- TASK OBJECTIVE: Convert the entries, starting at the line containing "Open the Now section" and ending at the line containing "Click the learn:unmask", into a Markdown table with two columns, Number and Line, one row per line and no rows for blank lines.

- EXTRACTED DATA:
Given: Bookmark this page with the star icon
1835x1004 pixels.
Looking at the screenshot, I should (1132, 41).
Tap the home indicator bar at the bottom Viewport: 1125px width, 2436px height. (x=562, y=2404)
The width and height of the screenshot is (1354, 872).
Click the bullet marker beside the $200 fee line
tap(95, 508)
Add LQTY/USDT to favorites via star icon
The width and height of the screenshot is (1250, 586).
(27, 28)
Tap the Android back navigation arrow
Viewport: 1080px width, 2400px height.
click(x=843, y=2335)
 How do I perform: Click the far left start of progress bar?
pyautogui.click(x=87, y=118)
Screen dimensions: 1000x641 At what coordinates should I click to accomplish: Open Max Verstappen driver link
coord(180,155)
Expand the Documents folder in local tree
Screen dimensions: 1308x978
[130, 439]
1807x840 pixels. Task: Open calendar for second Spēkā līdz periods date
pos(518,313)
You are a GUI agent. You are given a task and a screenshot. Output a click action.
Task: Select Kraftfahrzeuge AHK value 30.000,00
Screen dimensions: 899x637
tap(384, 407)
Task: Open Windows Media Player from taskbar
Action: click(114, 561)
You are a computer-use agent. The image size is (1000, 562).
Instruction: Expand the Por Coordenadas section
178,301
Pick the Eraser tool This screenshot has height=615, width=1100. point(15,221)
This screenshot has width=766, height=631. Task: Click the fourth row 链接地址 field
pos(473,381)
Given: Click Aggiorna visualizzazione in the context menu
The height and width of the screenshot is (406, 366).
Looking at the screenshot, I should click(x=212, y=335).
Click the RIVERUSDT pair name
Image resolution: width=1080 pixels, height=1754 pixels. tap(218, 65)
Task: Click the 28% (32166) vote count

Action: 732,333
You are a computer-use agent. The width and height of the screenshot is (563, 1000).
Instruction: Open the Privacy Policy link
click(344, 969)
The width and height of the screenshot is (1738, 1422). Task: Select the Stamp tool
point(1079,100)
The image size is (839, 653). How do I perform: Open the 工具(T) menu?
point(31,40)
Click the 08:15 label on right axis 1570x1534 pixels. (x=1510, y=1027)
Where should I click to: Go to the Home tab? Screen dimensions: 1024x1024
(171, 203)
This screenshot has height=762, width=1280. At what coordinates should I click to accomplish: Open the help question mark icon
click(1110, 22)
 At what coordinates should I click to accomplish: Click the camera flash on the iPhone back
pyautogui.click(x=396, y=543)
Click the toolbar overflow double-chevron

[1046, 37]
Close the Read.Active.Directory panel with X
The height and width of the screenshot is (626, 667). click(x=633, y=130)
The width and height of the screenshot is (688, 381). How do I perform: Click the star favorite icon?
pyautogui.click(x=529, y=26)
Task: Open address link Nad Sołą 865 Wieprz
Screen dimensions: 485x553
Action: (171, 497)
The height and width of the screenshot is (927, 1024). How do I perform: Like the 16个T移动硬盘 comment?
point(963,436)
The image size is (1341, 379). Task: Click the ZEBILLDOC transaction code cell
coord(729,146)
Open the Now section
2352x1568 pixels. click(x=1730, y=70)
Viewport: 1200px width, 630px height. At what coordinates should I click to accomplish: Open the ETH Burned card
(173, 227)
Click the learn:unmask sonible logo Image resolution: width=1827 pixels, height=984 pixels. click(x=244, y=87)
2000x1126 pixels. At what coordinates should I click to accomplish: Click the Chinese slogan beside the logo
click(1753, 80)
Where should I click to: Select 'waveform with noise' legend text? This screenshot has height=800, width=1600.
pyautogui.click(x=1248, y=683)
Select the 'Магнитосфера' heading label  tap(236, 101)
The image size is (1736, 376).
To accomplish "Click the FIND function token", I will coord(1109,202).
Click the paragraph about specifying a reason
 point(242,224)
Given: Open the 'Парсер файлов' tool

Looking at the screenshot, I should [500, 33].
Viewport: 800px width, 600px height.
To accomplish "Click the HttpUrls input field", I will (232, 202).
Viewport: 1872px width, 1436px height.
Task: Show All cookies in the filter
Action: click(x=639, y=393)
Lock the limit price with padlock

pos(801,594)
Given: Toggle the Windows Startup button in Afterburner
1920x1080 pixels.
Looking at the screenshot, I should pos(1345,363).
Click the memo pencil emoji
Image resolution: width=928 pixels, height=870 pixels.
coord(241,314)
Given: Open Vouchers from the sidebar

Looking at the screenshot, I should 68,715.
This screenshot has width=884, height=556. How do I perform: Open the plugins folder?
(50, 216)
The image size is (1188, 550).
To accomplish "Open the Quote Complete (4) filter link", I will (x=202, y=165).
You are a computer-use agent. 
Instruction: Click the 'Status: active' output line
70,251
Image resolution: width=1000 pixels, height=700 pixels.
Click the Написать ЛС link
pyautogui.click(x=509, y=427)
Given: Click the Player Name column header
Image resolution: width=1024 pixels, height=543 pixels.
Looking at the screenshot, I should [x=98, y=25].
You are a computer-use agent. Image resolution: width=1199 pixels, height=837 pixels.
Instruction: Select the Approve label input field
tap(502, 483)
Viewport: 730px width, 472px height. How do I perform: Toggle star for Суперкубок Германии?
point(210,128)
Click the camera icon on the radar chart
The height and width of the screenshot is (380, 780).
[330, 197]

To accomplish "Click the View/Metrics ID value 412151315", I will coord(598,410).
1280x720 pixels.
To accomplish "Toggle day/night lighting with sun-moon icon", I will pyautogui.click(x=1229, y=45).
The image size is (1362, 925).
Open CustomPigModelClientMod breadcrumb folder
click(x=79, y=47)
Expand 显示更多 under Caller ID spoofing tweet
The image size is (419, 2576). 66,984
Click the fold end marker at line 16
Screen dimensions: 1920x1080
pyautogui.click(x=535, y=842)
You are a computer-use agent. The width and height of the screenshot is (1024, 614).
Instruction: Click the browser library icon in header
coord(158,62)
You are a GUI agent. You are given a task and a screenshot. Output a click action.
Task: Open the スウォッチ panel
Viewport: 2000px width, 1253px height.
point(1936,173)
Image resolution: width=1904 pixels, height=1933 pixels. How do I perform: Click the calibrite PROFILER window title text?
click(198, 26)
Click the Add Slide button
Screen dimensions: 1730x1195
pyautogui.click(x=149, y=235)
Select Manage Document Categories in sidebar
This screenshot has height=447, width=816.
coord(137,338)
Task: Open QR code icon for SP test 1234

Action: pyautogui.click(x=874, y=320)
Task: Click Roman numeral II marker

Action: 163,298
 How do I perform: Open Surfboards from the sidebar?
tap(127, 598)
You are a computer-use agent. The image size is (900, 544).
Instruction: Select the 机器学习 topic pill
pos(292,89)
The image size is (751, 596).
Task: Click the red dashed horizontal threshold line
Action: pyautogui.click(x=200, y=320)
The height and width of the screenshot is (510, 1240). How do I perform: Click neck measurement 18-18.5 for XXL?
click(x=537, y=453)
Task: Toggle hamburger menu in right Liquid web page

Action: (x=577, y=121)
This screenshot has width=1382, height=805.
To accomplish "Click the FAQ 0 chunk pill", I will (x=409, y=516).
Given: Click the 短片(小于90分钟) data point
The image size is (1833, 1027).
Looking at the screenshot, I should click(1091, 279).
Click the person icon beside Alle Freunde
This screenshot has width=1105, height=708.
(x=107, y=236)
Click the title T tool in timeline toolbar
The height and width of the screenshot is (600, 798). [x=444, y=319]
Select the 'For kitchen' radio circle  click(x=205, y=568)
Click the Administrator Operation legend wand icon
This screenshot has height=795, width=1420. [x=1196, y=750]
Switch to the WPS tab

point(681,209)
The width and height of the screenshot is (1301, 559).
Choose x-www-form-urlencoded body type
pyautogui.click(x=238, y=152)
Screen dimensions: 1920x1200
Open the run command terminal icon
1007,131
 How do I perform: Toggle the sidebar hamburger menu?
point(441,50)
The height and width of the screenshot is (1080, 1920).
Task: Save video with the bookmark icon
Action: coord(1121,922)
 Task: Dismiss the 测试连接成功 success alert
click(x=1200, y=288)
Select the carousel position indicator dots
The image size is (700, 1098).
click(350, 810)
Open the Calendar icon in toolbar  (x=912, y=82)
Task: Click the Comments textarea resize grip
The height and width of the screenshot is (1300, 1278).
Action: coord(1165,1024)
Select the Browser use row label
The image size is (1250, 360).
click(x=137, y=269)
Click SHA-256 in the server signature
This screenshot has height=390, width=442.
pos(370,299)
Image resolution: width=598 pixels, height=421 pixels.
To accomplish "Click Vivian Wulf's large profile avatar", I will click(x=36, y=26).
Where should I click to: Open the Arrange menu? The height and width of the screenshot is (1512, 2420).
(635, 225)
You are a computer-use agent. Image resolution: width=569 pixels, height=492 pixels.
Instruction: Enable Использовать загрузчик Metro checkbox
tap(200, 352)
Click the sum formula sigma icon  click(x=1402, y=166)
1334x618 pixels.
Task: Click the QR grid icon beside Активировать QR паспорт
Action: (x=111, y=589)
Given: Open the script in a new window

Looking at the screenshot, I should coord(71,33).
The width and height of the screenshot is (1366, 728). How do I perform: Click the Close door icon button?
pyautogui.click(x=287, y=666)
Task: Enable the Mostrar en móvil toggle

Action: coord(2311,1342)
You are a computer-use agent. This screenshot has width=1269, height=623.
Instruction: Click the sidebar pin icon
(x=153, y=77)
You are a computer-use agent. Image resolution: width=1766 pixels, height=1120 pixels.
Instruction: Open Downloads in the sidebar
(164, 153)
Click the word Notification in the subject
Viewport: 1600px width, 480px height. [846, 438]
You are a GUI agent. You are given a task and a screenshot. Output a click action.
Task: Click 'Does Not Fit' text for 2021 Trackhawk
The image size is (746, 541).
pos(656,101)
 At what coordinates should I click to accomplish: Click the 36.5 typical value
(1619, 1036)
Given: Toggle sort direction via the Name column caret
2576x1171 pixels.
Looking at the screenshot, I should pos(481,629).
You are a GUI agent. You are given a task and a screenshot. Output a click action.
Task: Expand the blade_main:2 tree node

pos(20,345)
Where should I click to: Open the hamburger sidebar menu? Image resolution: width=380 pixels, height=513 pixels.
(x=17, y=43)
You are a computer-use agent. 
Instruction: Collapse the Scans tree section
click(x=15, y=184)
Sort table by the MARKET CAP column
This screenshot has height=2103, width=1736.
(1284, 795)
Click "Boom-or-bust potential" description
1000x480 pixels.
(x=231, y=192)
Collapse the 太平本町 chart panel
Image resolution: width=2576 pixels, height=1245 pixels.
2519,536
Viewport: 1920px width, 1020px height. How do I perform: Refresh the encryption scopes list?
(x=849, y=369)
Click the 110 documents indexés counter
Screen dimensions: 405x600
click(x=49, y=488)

- THE COMPLETED TASK:
| Number | Line |
|---|---|
| 1 | Open the Now section |
| 2 | 2352x1568 pixels. click(x=1730, y=70) |
| 3 | Viewport: 1200px width, 630px height. At what coordinates should I click to accomplish: Open the ETH Burned card |
| 4 | (173, 227) |
| 5 | Click the learn:unmask sonible logo Image resolution: width=1827 pixels, height=984 pixels. click(x=244, y=87) |